Gov. Lou Leon Guerrero, discussing her support for the military’s rise in 2019, said she didn’t think the economic narrative behind the rise was “so great.” She called companies outside the island that profit from military contracts “cartoners”.

“They come and they try to get the contracts and they benefit from it. Not so much with us. We see that, they don’t register their business with us. We don’t collect taxes because we don’t know,” a said the governor at the time.

Vera Topasna, head of the community defense liaison office, said the governor ordered his office two years ago to work in partnership with the Ministry of Revenue and Taxation on the issue of taxes on military contracts . CDLO needs to watch and share data with DRT, she added. The agencies looked at contract awards dating back about a decade and met with military officials most recently.

“I can also confirm that we also met, alongside (DRT director Dafne Mansapit-Shimizu), the military. And we discussed the tax issue and some of those concerns.

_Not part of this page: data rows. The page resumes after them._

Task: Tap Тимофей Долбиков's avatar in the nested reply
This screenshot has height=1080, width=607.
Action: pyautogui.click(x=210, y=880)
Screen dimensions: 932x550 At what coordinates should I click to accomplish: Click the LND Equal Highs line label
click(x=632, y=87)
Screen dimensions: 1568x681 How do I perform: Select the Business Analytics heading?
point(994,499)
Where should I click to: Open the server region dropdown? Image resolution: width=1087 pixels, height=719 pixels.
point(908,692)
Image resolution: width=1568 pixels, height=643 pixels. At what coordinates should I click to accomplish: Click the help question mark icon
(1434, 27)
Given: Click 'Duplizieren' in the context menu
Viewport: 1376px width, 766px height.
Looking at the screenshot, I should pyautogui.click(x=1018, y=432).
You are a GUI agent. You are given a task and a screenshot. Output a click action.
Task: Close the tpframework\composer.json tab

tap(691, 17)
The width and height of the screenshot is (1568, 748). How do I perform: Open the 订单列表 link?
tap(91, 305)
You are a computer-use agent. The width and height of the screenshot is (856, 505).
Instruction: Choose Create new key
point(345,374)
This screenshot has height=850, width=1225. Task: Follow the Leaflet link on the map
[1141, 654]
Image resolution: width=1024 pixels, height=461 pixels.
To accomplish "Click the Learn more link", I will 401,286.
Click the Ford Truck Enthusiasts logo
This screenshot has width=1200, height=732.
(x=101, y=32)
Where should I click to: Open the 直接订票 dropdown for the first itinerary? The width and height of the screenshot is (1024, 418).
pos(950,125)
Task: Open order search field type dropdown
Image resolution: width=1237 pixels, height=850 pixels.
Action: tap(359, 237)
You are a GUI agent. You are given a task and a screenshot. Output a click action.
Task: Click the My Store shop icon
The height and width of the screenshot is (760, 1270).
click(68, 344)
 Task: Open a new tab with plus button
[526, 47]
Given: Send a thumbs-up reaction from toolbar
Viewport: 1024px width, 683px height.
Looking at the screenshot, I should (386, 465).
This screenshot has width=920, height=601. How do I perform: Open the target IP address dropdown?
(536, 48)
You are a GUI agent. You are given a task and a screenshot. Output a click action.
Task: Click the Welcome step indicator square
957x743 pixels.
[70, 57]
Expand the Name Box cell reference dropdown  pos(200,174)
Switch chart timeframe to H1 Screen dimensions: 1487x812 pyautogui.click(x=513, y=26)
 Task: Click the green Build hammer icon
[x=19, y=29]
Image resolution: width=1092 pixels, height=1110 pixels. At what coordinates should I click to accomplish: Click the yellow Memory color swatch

Especially how we follow these construction contractors. “Topasna said.

She said it was also important to note that the military advises contractors that they must follow all federal and local tax laws.

“From the military’s perspective, there are administrative processes in case they are notified that a contractor is evading paying taxes. And so we haven’t reported that no one is doing that yet,” said Topasna.

Mansapit-Shimizu has a dedicated reward monitoring and data review team, Topasna added. Regarding the vice president’s request, Topasna said the administration would not delay the search for additional income, “but we have been working for two years to identify these entrepreneurs, to share information with Dafne. But his team is also well aware of who they are, because they have a plug-in for NAVFAC Marianas. ”

The Guam Daily Post has submitted questions to DRT regarding the issue but is still awaiting a response.

Topasna said that it is possible for a company not to pay taxes and that it would not know if all companies are in compliance. She congratulated the Vice President for wanting to ensure that the tax payments are made.